Utilizing Monte Carlo simulations, financial risk of various assets can be assessed by generating thousands of geometric Brownian motion realizations to calculate mean prices and confidence intervals on future asset prices.

As noted above, because these applications have been popularly used to model market behavior, there are comparable metrics to measure implementation performance before attempting to model cryptocurrencies (Bitcoin).

GitHub Repository:

GitHub repo developed for this project: https://github.com/ishengy/gbm_price_forecasting

Methodology:

Standard Geometric Brownian motion assumes that the noise is normally distributed. This assumption should be checked on the available data to determine if standard geometric Brownian motion would be an acceptable method to model/forecast market prices. Stock prices are log-normally distributed, but returns (noise) follow a gaussian behavior. The returns histogram will be plotted against a normal distribution line, and a Q-Q plot will also be plotted to determine if the behavior can be described by a normal distribution.

The multiple day (step) predictions can be applied over a set period to determine how well it forecasts future values of market price. In the research paper Stock Price Predictions using a Geometric Brownian Motion paper from Uppsala University, it was determined that a training set of 60 days produced the best predictions based on the mean squared value (MSE).
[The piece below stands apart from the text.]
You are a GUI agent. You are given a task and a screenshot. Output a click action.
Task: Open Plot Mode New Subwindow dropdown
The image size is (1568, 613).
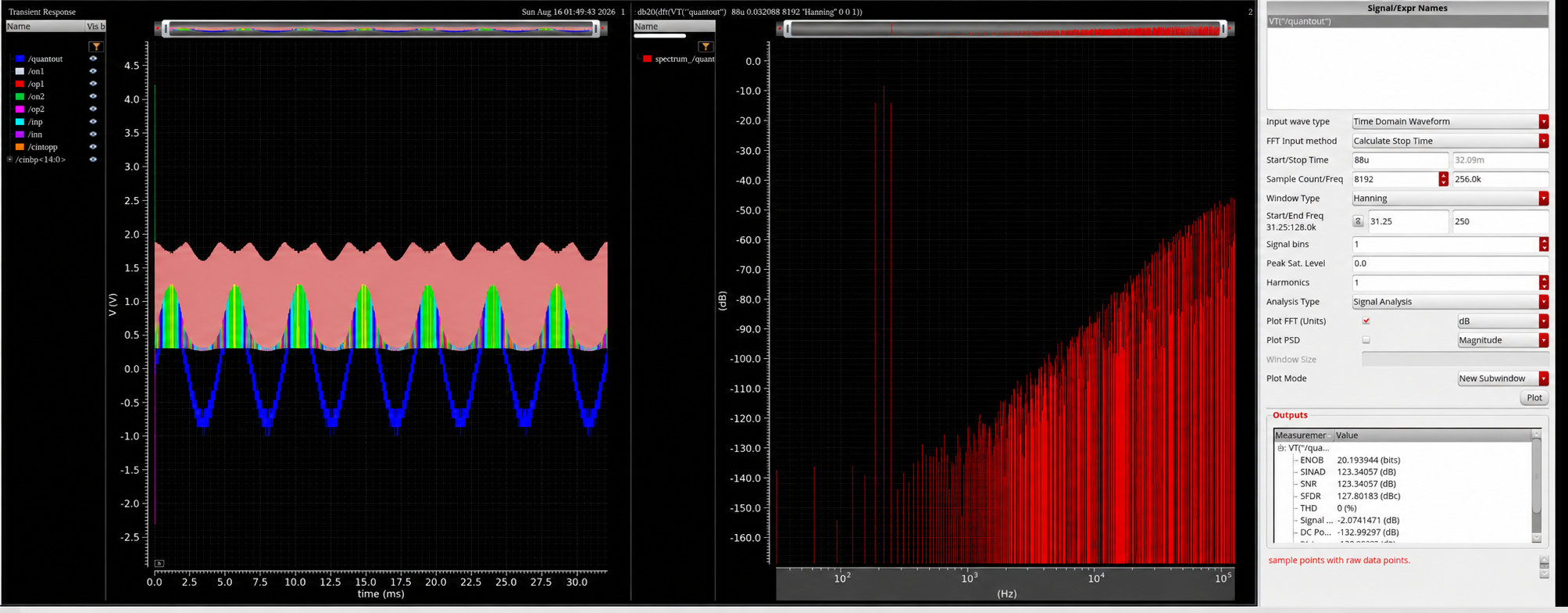click(1503, 378)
Instead of re-creating the procedure described in that research paper, root mean squared error (RMSE) will replace mean squared error (MSE) because RMSE is in the same units as the dependent variable, which provides better interpretability. Additionally, because this paper will be looking across three different types of financial assets (stock options, ETFs, cryptocurrencies), the RMSE will be normalized (nRMSE) so that the values can be compared across all assets since RMSE will only make sense within the domain that it is calculated.

100,000 30-day geometric Brownian motion simulations will be generated from training sets of 30 to 100 days each, and the resulting simulations are compared to actual (test) market prices to obtain the RMSE, nRMSE, and MAPE.
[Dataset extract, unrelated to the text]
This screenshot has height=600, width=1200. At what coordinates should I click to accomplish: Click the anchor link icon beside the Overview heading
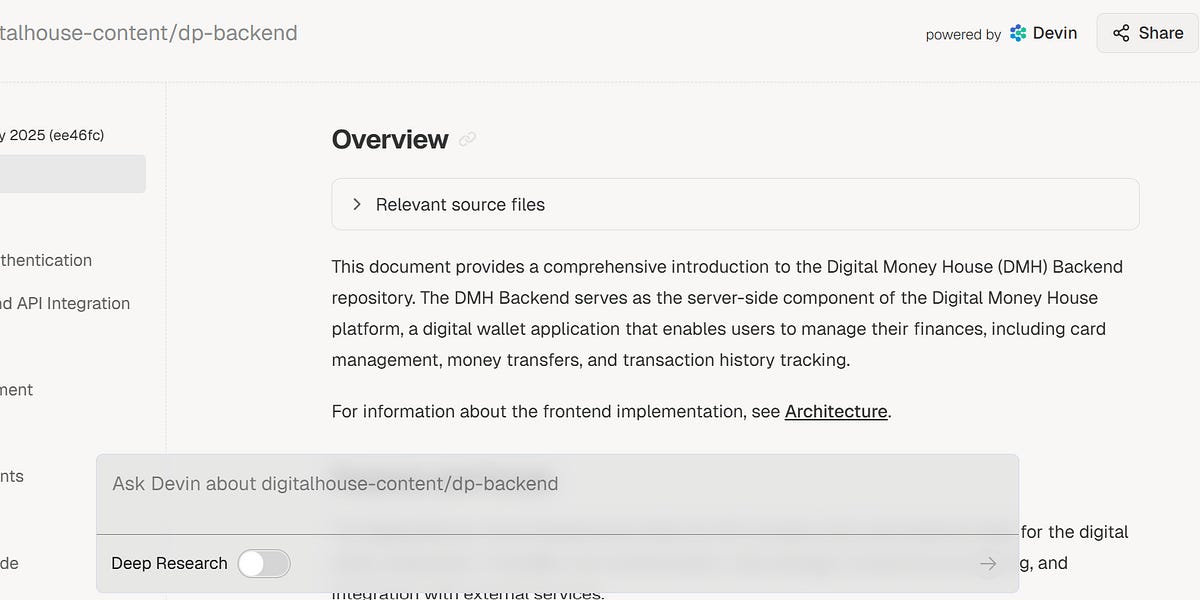[x=467, y=140]
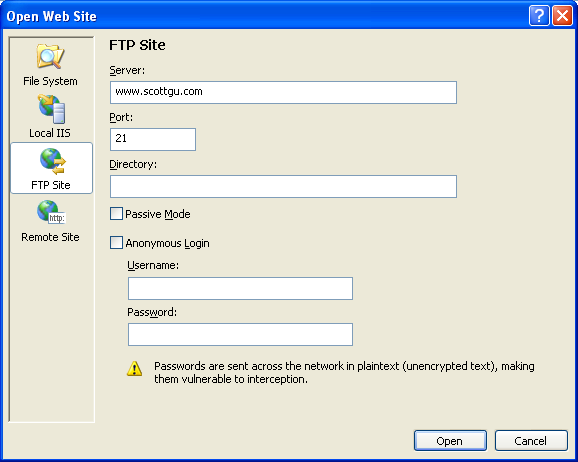Select the FTP Site globe icon
578x462 pixels.
(52, 161)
Another interesting methodology that the same research paper conducts is examining the experimental probability of predicting the correct direction of the price change. According to the same research paper, 100-day sets produced the most accurate direction prediction. To perform this experiment, 100,000 one-day simulations will be generated for training sizes from 30 to 100 each. The resulting experimental prices will be subtracted by the true s(t-1) price, and the direction will be checked against the true price change direction of s(t)-s(t-1).

A two-tailed t-test with a critical value of 5% will be conducted to determine if there are any significant differences between the forecasting capabilities of the varying training set sizes to determine the best training size that balances the forecasting accuracy and directional accuracy.

When the most accurate training set(s) are determined, sample Geometric Brownian motion realizations will be generated and plotted against the actual data points.

The final method to attempt is a moving training set. Theoretically, the farther the dataset goes out, the less likely that a static training set would be representative of the current or future states, so having a training set that moves (or updates) as actual data comes in would be valuable went utilizing this model long-term. To simulate this, the forecasting length will be increased to 120 days.

Results:

AMD Stock (AMD):

Analysis of Returns:

The distribution of returns on AMD stock is normal with a couple outliers on the right end tail, but the behavior appears to be normal. Similarly, the Q-Q plot shows that the behavior can mostly be described by a normal distribution, but the points that trail off at the end indicate a bit of right skewedness.

Forecasting Predictions (Stationary Training Set):

The expected RMSE and expected MAPE for the 40-day set is the lowest amongst the training sets. This differs from the findings in research paper from Uppsala University, which concluded a 60-day training set to be the most accurate.

In comparison to the same paper’s results of the 100-day set being the most accurate training size when it comes to predicting the correct direction of the price change, the testing set on AMD stock prices results in a training size of 90 being the most accurate.

The expected RMSE of each training size are all similar; to determine if there is a statistically significant difference between each training size’s expected RMSE, a two-tailed t-test will be performed against each permutation:

The table above displays the calculate p-values of each tested permutation of training sizes. With a critical value of 5%, this test reveals that there is no statistically significant difference between 40 and 50 days, but there is a difference between the rest. Given that the 50-day training set results in a higher directional accuracy, that should be the better choice between the two.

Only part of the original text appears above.